[Start of section]
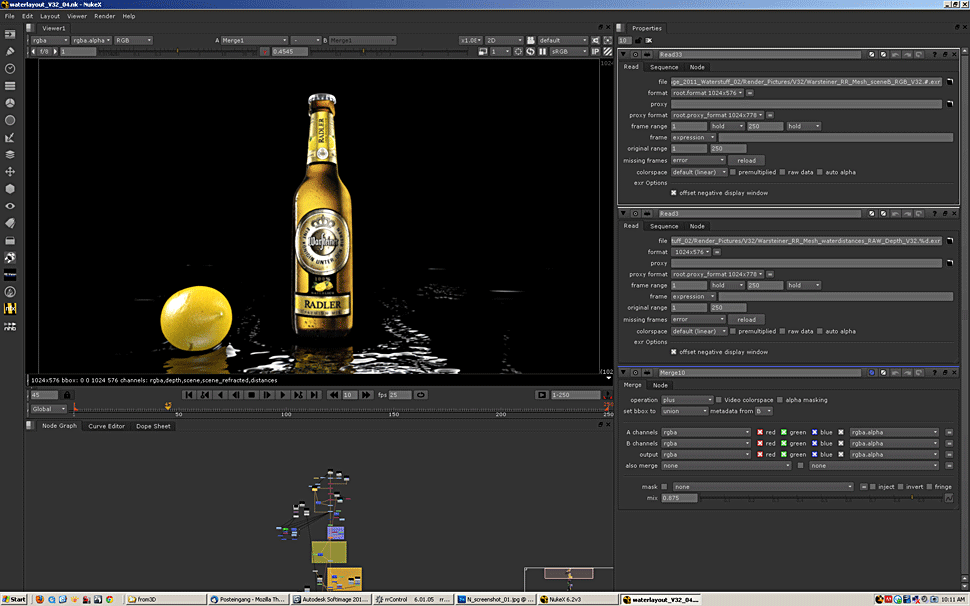Click the help icon on Merge10 panel
This screenshot has height=606, width=970.
[934, 372]
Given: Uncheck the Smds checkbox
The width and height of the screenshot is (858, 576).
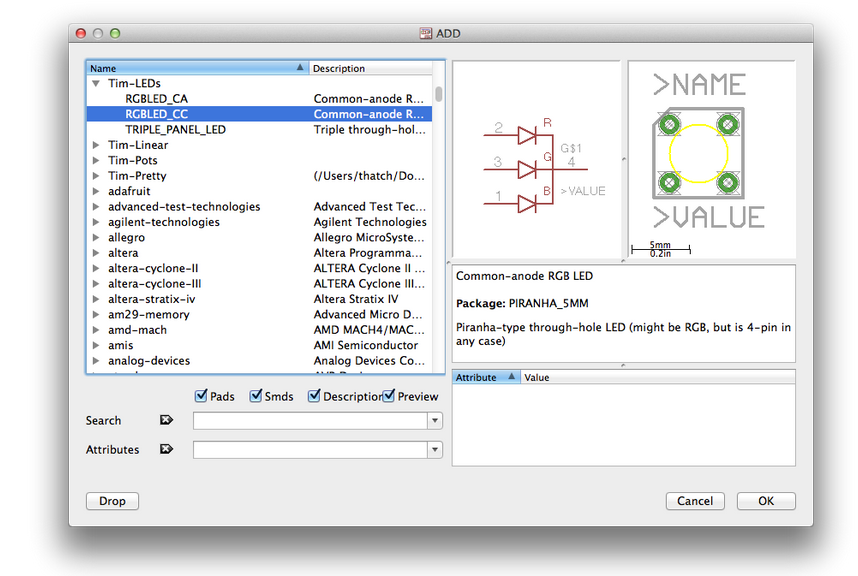Looking at the screenshot, I should click(256, 396).
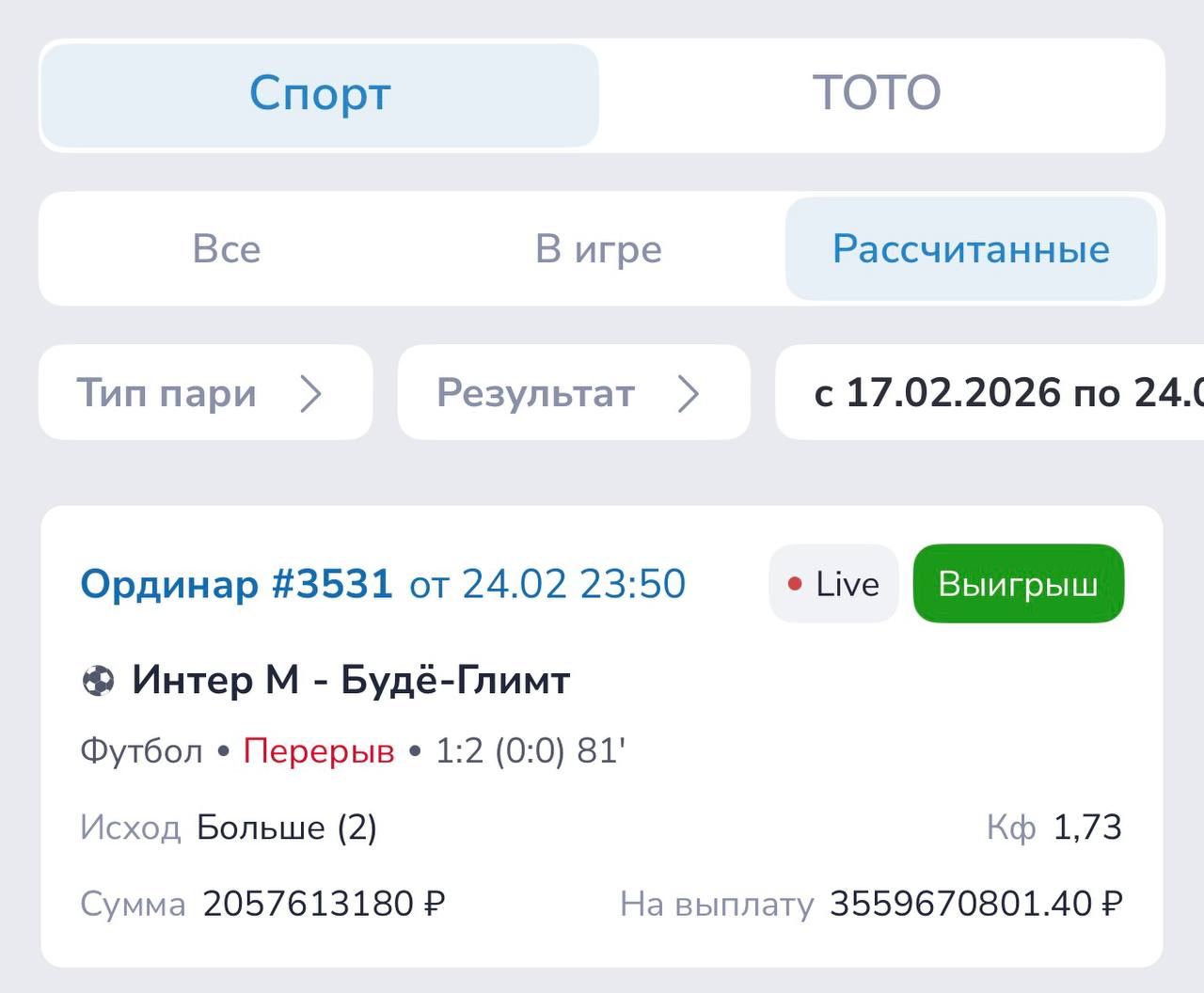The height and width of the screenshot is (993, 1204).
Task: Click the red live indicator dot
Action: [795, 584]
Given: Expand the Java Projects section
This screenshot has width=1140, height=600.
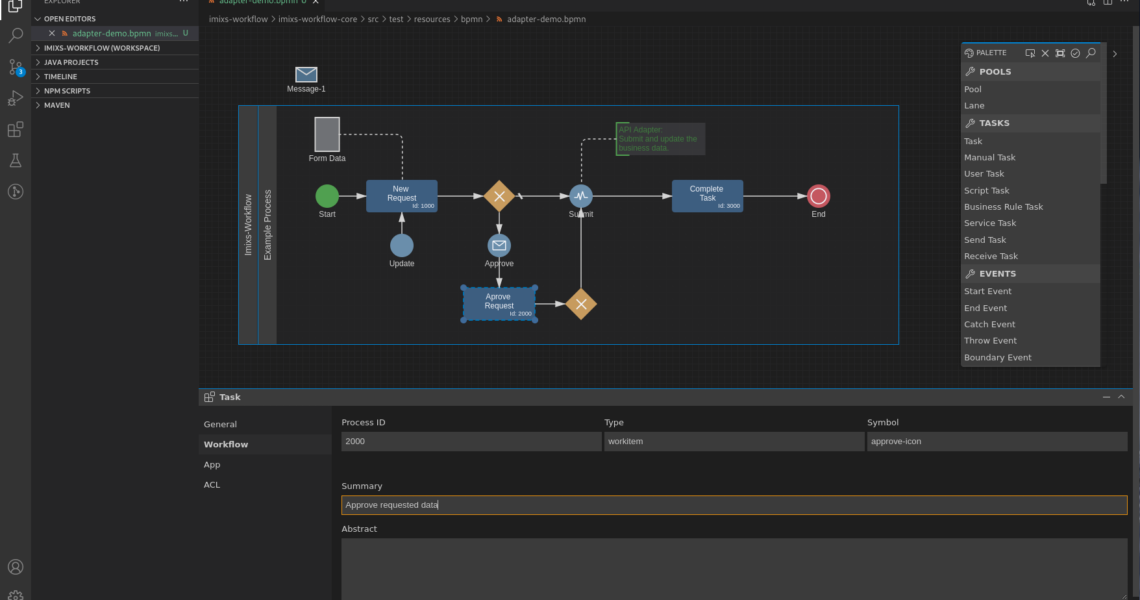Looking at the screenshot, I should [71, 62].
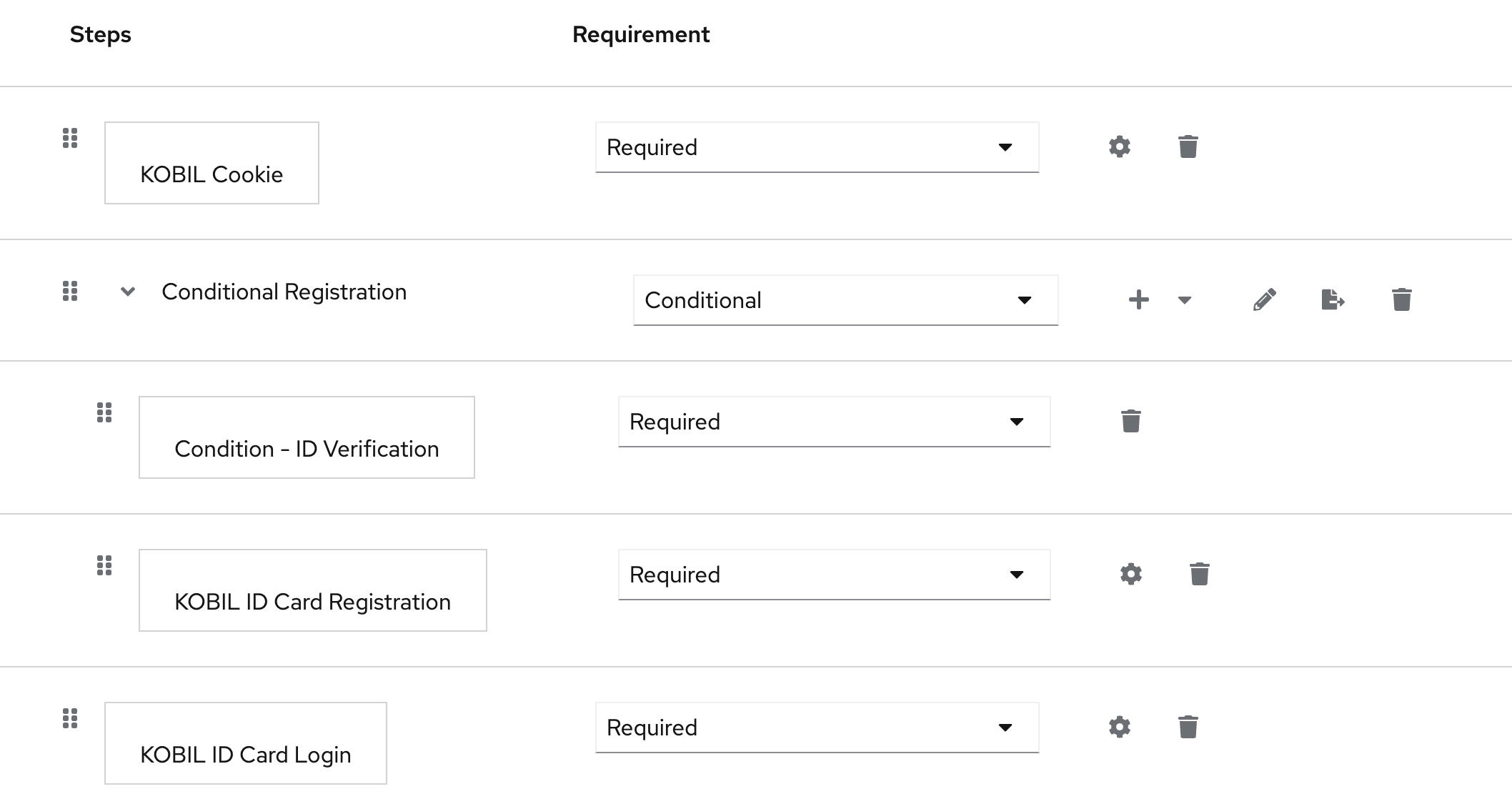Click the delete trash icon for Conditional Registration

coord(1401,299)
[End of section]
## Exercise requirements
From the line holding "Given: Uncheck the Smds checkbox" to the last line of the listing, please output each line exactly as it stands. Pictures stay out of the copy.

## Expected answer
Given: Uncheck the Smds checkbox
The width and height of the screenshot is (858, 576).
Looking at the screenshot, I should click(256, 396).
The height and width of the screenshot is (993, 1204).
Task: Click the red live indicator dot
Action: [795, 584]
Given: Expand the Java Projects section
This screenshot has width=1140, height=600.
Looking at the screenshot, I should [71, 62].
Click the delete trash icon for Conditional Registration

coord(1401,299)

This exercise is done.